*Pixel coordinate grounding data*:
.....

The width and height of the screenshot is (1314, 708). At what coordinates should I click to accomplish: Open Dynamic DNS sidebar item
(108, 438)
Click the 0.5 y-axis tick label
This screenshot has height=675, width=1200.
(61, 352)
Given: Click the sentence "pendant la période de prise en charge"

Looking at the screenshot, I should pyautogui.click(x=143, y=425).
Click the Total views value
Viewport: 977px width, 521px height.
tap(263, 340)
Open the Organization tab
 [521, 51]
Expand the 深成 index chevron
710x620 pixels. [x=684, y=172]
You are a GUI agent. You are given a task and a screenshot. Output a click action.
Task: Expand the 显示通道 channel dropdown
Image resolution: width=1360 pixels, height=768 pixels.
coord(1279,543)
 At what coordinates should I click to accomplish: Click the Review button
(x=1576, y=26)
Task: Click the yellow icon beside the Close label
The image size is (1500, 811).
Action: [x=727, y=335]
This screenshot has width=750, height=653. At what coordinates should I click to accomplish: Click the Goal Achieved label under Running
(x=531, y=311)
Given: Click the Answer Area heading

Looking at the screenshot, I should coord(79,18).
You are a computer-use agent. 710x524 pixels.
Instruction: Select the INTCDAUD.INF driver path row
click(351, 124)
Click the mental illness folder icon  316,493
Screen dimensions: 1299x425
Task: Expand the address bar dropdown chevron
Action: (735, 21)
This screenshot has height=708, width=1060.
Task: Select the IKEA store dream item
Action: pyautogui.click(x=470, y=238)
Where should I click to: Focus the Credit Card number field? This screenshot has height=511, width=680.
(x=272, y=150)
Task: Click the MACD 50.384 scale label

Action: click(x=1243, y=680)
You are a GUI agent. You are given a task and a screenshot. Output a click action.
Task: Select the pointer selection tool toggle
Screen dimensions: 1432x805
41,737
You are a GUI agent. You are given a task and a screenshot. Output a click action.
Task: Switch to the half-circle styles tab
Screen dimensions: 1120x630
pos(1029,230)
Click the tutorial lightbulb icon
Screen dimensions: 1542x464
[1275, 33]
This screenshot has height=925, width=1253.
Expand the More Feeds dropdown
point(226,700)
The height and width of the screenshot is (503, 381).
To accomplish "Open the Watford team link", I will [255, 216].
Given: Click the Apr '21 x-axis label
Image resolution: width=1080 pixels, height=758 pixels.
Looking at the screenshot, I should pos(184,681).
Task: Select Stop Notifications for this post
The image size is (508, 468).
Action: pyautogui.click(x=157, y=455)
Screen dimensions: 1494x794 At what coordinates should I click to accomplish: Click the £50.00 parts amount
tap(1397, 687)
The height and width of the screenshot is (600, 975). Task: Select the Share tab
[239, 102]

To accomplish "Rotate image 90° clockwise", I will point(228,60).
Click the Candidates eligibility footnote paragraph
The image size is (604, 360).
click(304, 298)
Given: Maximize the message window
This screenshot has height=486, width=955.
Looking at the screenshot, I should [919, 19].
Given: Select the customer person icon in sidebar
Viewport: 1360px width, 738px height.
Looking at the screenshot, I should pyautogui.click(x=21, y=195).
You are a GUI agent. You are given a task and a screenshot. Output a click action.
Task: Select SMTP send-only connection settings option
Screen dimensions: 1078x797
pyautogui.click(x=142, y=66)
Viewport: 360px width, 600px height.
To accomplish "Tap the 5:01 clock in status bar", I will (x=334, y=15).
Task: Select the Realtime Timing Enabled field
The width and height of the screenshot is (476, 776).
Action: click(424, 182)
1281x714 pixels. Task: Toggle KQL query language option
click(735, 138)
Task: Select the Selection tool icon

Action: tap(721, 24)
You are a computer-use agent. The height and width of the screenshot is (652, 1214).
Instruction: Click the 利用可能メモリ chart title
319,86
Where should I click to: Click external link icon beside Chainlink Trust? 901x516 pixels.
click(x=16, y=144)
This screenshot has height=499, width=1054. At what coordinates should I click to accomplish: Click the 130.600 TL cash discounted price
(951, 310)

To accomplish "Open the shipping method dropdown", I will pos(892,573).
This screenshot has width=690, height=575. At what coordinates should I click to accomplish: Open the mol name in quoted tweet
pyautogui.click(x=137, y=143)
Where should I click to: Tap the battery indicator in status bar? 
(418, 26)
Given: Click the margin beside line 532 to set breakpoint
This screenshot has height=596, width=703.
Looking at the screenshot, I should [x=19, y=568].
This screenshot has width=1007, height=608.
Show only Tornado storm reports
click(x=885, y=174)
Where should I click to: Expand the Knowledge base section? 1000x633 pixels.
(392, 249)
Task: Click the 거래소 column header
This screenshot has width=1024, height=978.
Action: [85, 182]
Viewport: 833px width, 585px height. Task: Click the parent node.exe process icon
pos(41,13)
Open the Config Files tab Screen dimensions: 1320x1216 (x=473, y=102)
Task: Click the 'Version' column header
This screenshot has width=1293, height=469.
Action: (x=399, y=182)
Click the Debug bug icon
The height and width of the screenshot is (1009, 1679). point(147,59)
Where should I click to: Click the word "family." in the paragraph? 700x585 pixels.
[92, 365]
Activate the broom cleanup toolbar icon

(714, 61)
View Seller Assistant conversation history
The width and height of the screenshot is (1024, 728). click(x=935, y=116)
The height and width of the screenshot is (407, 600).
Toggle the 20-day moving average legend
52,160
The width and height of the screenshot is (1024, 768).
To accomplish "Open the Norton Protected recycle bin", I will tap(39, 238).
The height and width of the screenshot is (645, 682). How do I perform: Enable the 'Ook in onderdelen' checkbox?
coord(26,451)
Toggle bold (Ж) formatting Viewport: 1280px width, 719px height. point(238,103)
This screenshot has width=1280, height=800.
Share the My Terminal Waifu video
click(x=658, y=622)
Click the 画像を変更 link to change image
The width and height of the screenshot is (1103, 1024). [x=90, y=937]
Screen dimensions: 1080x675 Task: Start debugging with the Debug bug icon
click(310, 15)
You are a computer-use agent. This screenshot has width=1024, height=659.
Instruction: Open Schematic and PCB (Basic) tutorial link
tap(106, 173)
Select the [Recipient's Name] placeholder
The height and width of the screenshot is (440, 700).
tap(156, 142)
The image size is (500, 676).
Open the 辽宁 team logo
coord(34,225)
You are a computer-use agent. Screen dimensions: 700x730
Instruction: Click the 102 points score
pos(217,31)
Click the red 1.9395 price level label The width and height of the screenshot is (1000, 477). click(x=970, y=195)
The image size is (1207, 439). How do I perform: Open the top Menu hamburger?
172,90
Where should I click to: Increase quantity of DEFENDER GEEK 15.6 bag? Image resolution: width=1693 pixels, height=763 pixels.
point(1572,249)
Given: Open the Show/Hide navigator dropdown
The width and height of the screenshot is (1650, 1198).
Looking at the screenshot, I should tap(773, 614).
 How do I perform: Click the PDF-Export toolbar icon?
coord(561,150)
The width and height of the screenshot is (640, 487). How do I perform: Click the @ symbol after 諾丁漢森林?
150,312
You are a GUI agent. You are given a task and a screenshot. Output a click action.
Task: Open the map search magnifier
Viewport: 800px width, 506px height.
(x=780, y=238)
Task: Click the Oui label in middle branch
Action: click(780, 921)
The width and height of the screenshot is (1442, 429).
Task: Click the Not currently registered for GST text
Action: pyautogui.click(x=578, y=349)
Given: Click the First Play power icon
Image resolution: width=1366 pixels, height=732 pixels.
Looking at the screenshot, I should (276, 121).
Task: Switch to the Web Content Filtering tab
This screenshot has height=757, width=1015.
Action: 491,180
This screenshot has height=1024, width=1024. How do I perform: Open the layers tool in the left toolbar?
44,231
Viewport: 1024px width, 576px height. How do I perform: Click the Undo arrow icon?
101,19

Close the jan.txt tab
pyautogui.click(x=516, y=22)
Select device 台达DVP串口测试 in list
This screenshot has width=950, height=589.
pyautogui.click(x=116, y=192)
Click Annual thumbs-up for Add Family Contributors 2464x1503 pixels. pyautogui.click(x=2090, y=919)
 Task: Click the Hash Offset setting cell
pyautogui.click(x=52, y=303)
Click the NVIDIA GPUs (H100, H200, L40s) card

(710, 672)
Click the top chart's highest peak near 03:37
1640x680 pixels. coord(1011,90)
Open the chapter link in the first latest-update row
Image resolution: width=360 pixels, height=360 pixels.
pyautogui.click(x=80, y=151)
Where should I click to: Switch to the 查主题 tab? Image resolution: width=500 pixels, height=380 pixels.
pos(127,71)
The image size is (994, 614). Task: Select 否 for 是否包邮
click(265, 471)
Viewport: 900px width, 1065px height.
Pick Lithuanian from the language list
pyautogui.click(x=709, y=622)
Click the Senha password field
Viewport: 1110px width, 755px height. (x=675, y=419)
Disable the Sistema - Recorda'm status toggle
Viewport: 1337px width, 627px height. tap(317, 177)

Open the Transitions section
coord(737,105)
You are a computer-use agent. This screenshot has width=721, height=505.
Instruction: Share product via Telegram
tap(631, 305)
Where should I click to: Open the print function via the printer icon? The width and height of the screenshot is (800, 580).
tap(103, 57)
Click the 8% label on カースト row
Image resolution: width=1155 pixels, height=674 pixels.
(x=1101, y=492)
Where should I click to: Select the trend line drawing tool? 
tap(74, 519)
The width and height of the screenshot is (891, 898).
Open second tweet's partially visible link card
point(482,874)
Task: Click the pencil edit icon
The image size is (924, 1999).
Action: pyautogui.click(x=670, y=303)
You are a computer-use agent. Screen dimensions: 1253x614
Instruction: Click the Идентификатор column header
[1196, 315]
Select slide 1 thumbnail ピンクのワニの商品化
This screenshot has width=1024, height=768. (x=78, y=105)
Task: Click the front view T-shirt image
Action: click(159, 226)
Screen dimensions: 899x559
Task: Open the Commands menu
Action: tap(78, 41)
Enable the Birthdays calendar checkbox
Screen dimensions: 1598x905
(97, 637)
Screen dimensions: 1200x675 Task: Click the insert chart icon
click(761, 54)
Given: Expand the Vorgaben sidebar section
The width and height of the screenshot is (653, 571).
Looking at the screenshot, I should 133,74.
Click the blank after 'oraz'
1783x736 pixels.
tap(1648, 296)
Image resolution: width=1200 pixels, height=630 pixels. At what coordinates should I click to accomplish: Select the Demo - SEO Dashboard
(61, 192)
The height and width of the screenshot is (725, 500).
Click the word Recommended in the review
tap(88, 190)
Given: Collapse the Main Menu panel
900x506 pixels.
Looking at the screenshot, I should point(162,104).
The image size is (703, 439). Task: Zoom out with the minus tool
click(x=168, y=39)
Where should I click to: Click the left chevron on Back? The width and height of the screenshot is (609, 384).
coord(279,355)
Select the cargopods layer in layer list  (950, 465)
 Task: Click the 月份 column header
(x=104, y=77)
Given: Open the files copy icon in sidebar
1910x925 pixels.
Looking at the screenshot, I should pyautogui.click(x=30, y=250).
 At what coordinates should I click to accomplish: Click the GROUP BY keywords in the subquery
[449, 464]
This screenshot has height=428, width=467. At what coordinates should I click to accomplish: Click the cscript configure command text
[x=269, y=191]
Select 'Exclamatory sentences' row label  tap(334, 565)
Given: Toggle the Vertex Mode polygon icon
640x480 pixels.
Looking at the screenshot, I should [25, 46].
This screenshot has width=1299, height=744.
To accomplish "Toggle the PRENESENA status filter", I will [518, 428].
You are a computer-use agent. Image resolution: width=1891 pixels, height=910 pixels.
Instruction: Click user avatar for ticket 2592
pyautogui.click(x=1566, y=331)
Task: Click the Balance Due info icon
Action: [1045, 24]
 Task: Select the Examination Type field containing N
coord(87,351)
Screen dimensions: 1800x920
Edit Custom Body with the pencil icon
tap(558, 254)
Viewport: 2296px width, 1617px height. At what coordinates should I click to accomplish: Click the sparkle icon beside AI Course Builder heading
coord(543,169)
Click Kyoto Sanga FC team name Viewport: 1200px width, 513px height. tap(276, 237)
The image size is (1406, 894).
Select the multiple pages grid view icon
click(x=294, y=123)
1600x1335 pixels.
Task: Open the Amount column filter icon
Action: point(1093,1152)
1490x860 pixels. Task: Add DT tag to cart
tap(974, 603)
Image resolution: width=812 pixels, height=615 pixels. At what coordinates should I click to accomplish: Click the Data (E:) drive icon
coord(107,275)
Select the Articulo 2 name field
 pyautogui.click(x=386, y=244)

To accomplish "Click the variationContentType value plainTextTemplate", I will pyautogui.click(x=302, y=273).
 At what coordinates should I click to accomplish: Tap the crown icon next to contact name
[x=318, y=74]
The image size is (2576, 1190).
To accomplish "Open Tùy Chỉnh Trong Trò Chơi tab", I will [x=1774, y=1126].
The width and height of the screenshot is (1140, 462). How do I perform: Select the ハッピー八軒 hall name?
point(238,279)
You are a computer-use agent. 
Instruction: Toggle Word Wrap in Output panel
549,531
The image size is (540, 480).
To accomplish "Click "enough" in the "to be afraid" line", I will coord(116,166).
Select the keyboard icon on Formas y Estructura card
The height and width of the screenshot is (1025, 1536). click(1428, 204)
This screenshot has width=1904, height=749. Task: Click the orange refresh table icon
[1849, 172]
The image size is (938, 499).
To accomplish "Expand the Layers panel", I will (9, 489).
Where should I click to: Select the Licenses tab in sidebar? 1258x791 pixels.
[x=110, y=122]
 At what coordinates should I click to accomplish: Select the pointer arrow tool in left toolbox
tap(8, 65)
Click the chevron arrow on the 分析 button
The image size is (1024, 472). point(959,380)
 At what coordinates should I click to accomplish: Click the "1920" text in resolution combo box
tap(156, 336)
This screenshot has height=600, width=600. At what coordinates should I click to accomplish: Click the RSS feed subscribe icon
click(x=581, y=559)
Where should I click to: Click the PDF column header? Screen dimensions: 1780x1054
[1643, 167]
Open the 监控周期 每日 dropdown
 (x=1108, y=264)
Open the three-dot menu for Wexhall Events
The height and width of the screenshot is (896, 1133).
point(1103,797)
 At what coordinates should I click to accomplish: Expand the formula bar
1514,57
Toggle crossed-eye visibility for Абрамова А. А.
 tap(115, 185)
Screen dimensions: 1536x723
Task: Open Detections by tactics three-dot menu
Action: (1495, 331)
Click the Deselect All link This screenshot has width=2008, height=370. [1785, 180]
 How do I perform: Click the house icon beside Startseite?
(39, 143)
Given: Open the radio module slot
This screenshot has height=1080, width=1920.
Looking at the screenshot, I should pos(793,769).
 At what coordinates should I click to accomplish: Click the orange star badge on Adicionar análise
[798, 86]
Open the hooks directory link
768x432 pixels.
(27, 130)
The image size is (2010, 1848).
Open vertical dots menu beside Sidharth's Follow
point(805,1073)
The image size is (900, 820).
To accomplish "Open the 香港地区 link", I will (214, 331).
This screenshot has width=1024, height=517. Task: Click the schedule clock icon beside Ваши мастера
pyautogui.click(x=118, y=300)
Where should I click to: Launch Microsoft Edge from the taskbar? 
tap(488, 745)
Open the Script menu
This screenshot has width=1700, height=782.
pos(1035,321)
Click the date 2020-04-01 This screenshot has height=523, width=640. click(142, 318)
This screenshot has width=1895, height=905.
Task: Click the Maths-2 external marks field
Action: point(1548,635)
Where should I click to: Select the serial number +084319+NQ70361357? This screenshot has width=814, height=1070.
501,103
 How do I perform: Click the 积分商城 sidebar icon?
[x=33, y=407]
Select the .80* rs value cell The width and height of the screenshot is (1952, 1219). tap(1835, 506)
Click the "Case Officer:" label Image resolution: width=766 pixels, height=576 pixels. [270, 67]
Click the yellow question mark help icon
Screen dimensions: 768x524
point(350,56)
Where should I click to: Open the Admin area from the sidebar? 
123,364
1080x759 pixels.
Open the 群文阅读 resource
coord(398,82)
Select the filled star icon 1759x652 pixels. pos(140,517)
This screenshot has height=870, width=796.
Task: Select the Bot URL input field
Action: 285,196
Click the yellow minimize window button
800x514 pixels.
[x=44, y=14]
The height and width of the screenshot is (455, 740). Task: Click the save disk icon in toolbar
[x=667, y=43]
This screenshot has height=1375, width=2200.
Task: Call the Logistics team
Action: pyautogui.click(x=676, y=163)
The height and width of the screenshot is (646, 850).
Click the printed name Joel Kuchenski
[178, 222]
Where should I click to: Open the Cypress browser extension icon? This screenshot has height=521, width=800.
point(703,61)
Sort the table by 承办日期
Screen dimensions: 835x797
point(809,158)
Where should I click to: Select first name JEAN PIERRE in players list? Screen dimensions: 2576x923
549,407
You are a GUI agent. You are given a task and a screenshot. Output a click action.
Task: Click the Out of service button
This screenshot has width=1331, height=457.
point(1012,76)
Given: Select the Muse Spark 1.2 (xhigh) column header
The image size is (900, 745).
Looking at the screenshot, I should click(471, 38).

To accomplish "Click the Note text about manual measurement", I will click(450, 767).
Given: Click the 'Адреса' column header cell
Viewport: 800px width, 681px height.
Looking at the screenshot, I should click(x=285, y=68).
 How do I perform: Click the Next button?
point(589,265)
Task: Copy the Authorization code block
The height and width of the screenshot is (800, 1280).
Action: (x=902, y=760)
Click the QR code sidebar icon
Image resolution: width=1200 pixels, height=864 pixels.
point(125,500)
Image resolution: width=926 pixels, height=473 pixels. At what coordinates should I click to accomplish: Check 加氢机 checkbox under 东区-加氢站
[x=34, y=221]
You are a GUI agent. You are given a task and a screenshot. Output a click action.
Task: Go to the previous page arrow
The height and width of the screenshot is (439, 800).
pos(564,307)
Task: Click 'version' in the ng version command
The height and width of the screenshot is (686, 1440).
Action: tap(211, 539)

.....

*What the exercise asks*:
In the data above, find the line with "Where should I click to: Click the word" and the line with "Click the red". Retype both, plus every line between them, exactly.

*Expected answer*:
Where should I click to: Click the word "family." in the paragraph? 700x585 pixels.
[92, 365]
Activate the broom cleanup toolbar icon

(714, 61)
View Seller Assistant conversation history
The width and height of the screenshot is (1024, 728). click(x=935, y=116)
The height and width of the screenshot is (407, 600).
Toggle the 20-day moving average legend
52,160
The width and height of the screenshot is (1024, 768).
To accomplish "Open the Norton Protected recycle bin", I will tap(39, 238).
The height and width of the screenshot is (645, 682). How do I perform: Enable the 'Ook in onderdelen' checkbox?
coord(26,451)
Toggle bold (Ж) formatting Viewport: 1280px width, 719px height. point(238,103)
This screenshot has width=1280, height=800.
Share the My Terminal Waifu video
click(x=658, y=622)
Click the 画像を変更 link to change image
The width and height of the screenshot is (1103, 1024). [x=90, y=937]
Screen dimensions: 1080x675 Task: Start debugging with the Debug bug icon
click(310, 15)
You are a computer-use agent. This screenshot has width=1024, height=659.
Instruction: Open Schematic and PCB (Basic) tutorial link
tap(106, 173)
Select the [Recipient's Name] placeholder
The height and width of the screenshot is (440, 700).
tap(156, 142)
The image size is (500, 676).
Open the 辽宁 team logo
coord(34,225)
You are a computer-use agent. Screen dimensions: 700x730
Instruction: Click the 102 points score
pos(217,31)
Click the red 1.9395 price level label The width and height of the screenshot is (1000, 477). click(x=970, y=195)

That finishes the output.